CuidadoDeSalud.gov, the Spanish-language version of Healthcare.gov, has launched at last, two months late. According to the Associated Press, the Spanish-language website is so confounding that it was either translated by a computer or former Mayor Michael Bloomberg.
“It’s written in Spanglish,” Adrian Madriz, a healthcare navigator who helps with enrollment in Miami, told the AP. Another navigator alleges that the Spanish-language website works less smoothly and takes a longer time to load.
Julio Varela, of the website Latino Rebels says that the site isn’t as bad as the AP lets on. “I think the website translation is mediocre, but it is readable, just like every other Spanish version of US government pages. I have read much worse and I have read much better.” I also looked through the website and found it awkward, but not incomprehensible. Translating “premium” as “prima” (which means “cousin” in most contexts) isn’t wrong, just odd.

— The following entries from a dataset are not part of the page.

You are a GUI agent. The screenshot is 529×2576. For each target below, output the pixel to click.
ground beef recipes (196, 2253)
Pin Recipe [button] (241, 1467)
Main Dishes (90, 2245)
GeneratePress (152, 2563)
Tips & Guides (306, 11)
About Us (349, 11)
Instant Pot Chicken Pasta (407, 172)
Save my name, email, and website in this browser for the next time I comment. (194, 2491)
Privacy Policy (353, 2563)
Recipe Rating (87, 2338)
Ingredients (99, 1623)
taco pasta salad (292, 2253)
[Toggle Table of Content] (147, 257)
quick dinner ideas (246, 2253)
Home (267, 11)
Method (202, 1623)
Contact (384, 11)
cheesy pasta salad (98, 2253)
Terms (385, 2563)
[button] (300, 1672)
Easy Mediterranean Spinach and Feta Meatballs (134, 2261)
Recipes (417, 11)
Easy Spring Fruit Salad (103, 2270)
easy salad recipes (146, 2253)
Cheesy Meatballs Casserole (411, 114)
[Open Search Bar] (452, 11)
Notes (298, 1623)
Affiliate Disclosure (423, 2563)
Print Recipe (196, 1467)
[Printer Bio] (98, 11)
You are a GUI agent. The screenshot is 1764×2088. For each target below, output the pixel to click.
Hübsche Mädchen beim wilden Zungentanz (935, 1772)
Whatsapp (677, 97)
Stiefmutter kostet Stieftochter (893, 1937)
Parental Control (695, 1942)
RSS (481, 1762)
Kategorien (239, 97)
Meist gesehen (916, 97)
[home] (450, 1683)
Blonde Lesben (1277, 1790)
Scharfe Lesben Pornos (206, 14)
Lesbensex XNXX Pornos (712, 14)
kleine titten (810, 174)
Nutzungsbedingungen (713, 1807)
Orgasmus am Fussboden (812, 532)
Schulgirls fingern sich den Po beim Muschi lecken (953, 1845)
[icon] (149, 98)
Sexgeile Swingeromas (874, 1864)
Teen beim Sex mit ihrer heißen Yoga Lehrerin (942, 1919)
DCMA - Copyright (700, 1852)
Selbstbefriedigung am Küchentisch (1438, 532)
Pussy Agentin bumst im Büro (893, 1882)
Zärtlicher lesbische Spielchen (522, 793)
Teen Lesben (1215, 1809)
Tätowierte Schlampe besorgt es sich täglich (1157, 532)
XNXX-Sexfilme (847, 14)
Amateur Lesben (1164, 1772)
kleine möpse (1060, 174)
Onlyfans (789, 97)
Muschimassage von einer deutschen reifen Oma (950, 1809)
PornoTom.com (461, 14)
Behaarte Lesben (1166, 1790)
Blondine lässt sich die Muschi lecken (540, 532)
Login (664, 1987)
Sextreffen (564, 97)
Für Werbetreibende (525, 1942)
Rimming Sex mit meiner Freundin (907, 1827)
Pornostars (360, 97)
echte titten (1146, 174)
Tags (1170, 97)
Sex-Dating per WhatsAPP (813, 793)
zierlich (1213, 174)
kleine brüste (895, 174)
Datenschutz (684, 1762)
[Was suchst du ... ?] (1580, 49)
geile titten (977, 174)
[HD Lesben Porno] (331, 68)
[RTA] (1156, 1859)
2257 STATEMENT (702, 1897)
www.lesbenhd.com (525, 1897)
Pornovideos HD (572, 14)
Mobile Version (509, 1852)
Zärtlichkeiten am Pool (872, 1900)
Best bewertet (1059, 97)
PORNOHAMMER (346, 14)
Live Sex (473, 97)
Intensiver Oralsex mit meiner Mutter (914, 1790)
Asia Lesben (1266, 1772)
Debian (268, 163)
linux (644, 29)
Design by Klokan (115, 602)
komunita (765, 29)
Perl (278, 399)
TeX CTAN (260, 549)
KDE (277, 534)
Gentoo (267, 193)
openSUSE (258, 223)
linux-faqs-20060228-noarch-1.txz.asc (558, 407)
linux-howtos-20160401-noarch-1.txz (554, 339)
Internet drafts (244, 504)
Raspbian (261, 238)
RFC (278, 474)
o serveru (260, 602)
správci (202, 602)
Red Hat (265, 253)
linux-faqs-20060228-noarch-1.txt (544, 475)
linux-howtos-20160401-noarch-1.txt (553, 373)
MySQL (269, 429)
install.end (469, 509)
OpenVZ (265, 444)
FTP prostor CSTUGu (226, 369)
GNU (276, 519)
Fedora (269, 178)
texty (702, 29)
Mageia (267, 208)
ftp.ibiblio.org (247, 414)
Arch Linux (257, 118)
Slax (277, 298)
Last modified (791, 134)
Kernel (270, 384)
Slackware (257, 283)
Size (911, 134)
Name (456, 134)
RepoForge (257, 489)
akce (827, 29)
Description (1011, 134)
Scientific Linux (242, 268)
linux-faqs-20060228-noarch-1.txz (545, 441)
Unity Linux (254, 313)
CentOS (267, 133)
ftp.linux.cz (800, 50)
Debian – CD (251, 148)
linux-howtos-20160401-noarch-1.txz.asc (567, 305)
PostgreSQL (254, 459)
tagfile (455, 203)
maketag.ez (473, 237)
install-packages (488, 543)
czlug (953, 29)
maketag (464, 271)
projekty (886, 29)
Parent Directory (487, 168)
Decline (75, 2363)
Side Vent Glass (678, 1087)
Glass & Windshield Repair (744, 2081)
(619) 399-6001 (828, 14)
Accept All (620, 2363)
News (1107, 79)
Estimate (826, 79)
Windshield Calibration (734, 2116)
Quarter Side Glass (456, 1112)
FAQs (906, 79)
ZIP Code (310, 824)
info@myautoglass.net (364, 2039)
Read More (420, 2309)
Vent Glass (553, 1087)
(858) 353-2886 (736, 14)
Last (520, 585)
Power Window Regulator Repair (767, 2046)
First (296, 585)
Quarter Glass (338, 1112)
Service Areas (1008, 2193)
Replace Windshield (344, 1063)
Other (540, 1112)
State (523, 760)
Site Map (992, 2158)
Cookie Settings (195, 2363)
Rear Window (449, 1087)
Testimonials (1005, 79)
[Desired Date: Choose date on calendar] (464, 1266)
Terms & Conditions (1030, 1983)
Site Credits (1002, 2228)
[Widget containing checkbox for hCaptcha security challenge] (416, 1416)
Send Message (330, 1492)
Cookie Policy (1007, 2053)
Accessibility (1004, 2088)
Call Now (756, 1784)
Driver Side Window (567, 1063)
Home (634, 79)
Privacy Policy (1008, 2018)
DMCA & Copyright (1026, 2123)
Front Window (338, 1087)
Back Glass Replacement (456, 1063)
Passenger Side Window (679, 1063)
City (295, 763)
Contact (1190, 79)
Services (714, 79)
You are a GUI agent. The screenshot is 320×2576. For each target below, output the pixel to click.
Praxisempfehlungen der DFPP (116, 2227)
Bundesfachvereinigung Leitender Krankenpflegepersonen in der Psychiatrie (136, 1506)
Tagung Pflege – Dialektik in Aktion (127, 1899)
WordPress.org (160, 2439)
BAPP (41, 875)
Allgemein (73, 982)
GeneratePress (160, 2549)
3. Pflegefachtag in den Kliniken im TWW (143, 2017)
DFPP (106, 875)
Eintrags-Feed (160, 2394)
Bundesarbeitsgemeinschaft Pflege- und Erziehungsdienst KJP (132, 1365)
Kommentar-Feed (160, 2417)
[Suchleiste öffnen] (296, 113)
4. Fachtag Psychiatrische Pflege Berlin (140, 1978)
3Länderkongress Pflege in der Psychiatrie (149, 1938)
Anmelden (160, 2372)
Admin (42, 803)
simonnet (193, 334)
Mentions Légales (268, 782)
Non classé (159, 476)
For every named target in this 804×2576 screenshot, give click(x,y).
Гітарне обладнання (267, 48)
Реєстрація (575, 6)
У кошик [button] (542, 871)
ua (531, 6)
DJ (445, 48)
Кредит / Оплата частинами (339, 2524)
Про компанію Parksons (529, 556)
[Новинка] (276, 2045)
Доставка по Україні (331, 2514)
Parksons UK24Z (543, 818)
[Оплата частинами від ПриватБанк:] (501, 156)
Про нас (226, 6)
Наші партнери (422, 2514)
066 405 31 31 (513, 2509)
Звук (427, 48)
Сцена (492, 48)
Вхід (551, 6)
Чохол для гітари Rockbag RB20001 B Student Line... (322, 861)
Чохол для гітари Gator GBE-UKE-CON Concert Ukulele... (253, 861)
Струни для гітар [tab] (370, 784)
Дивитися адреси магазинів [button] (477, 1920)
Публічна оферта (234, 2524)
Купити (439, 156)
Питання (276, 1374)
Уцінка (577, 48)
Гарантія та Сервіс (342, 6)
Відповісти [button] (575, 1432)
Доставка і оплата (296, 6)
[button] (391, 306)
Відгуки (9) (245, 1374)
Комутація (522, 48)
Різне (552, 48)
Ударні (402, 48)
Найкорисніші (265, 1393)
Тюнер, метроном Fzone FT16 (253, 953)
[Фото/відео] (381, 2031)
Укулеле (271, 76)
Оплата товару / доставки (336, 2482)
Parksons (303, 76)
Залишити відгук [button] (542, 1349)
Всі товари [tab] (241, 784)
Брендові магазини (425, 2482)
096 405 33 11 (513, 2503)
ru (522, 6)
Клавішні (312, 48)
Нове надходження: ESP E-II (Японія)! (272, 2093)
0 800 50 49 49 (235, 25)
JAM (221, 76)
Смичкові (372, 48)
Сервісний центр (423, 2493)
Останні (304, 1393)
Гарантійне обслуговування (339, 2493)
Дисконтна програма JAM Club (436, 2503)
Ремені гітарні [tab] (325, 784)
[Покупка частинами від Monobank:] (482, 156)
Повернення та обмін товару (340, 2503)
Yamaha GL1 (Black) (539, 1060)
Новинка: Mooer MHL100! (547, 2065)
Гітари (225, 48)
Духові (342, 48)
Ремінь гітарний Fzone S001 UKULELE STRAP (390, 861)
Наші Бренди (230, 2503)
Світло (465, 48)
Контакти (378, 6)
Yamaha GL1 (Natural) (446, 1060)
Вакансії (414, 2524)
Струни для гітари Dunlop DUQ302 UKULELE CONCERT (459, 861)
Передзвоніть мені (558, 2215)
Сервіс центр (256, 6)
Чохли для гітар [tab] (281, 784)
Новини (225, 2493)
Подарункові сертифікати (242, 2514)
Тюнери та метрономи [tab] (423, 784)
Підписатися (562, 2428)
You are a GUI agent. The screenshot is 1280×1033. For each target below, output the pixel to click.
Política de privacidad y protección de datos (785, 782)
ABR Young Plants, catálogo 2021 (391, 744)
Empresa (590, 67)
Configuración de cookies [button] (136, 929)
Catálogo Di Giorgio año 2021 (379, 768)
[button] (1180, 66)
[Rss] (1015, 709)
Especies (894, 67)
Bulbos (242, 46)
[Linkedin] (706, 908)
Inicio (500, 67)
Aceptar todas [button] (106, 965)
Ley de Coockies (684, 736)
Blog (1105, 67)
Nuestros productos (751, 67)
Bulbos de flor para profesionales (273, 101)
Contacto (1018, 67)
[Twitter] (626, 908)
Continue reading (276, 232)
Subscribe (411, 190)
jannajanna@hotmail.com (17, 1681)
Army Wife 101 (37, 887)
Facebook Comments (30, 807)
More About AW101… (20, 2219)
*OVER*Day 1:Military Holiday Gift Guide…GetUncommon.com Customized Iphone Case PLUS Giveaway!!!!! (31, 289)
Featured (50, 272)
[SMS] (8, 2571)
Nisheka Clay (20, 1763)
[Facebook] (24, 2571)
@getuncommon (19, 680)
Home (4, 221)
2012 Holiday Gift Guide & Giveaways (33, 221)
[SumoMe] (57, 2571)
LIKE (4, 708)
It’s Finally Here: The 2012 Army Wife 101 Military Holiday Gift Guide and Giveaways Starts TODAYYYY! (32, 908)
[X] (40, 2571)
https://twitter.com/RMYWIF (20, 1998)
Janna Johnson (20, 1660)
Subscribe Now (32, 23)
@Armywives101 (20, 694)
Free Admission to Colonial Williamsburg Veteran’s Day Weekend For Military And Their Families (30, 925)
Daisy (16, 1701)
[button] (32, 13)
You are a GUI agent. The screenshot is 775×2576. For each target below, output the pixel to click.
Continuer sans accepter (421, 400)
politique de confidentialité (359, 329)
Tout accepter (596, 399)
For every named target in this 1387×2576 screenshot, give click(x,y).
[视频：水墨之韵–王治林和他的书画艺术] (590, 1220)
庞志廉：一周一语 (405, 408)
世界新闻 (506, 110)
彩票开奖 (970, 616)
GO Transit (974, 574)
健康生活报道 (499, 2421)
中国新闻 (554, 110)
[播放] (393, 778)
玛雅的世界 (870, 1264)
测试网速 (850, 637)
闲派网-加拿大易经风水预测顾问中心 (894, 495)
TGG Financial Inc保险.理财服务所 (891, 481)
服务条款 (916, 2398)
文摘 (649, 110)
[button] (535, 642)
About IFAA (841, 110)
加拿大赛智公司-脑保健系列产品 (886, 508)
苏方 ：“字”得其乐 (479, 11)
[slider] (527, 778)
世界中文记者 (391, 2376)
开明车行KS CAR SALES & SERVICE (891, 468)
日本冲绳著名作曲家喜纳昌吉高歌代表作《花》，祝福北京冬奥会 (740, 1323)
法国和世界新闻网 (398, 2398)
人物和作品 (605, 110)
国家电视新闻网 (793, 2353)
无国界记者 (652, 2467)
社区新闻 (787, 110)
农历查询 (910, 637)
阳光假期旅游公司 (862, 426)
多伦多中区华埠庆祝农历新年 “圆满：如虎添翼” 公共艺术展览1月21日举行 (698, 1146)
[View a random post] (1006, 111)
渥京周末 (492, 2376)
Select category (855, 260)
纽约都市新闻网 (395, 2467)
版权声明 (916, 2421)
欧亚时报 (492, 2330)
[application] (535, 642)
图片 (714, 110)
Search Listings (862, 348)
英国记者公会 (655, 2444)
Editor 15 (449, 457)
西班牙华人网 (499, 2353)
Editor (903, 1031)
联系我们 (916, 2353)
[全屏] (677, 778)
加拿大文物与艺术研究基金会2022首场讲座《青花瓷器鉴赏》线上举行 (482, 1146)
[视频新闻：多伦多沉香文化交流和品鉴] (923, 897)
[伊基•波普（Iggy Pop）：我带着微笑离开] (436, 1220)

The White House has denied that the website was automatically translated and said that it was “committed to ongoing improvements.” An official also said that the translation “does not affect your average Latino enrollee” because the average Latino reads at least some English.
This is not accurate, according to Dr. Jane Delgado, president and CEO of the National Alliance for Hispanic Health, which runs a national hotline aimed at helping Latinos register for healthcare. “The language of insurance is new for people who are uninsured so it might be easier to for them to learn about it in a language they’re comfortable with,” she told BuzzFeed.
One-third of all uninsured people are Latino, according to the National Council of La Raza, and Latino children are two times more likely than white children to be uninsured. Yet few Latinos have enrolled in healthcare plans created by the Affordable Care Act. Bad translations aren’t the only cause: some uninsured legal immigrants are hesitant to apply for healthcare for fear that their undocumented family members might be deported as a result, even after Immigration and Customs Enforcement (ICE) issued a memo assuring that it wouldn’t use healthcare data for those purposes.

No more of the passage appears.